SELECTED TEXT:
○ ○ ○ ○ ○
RRF vs. weighted sum for fusion: Reciprocal Rank Fusion (RRF) is more robust than weighted score combination because it operates on ranks rather than raw scores, which have different scales across retrieval methods. The RRF constant k=60 normalizes the contribution of high-rank results without discarding low-rank results. For most use cases, RRF outperforms score normalization + weighted sum by 3-7% on standard IR benchmarks.

When BM25 contributes most: exact technical terminology, product names, abbreviations (API names, ticker symbols, medical codes), quoted phrases, and numeric values. These are the cases where semantic embeddings most commonly fail to retrieve the relevant passage.

ColBERT Late Interaction: TokenLevel Matching at Scale

ColBERT (Contextualized Late Interaction over BERT) is a retrieval model that provides token-level matching between query and document rather than comparing single embedding vectors.

Standard dense retrieval: embed query → single vector; embed document → single vector; similarity = dot product of two vectors.

ColBERT: embed query → one vector per query token; embed document → one vector per document token; similarity = MaxSim (for each query token, find the maximum similarity to any document token, then sum across query tokens).

MaxSim(Q, D) = Σ_i max_j (Q_i · D_j^T)

This captures token-level relevance that a single document vector cannot. A query token "transformer" will find its highest-matching document token even if the document embedding centroid doesn't closely match the query centroid.

import torch
import numpy as np
from transformers import AutoTokenizer, AutoModel
 
class ColBERTRetriever:
    """
○ ○ ○ ○ ○
DATA BELOW:
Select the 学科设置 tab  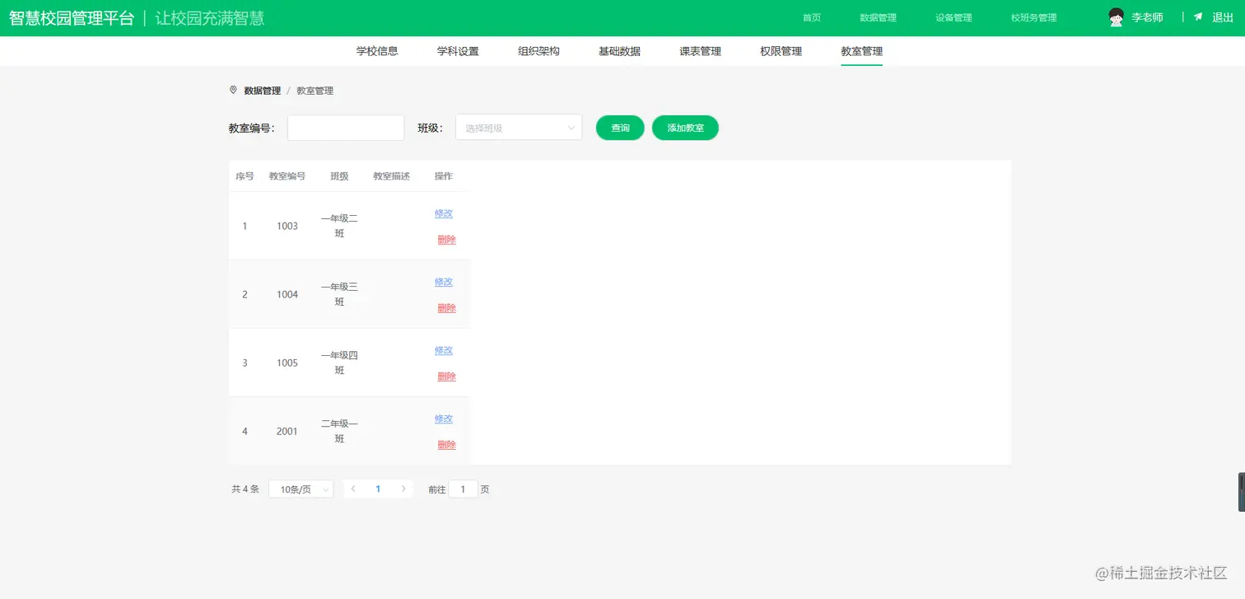459,50
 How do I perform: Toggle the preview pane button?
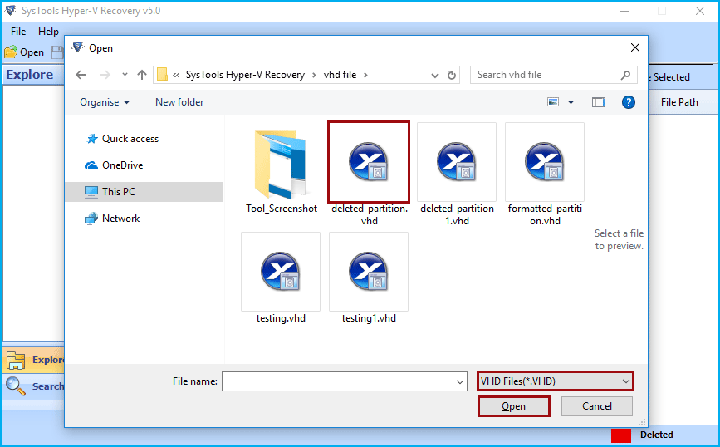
○ ○ ○ ○ ○
REQUIRED WORK: In the text on retrieval methods, by how much does RRF outperform score normalization plus weighted sum on standard IR benchmarks for most use cases?

YOUR RESPONSE: By 3-7%.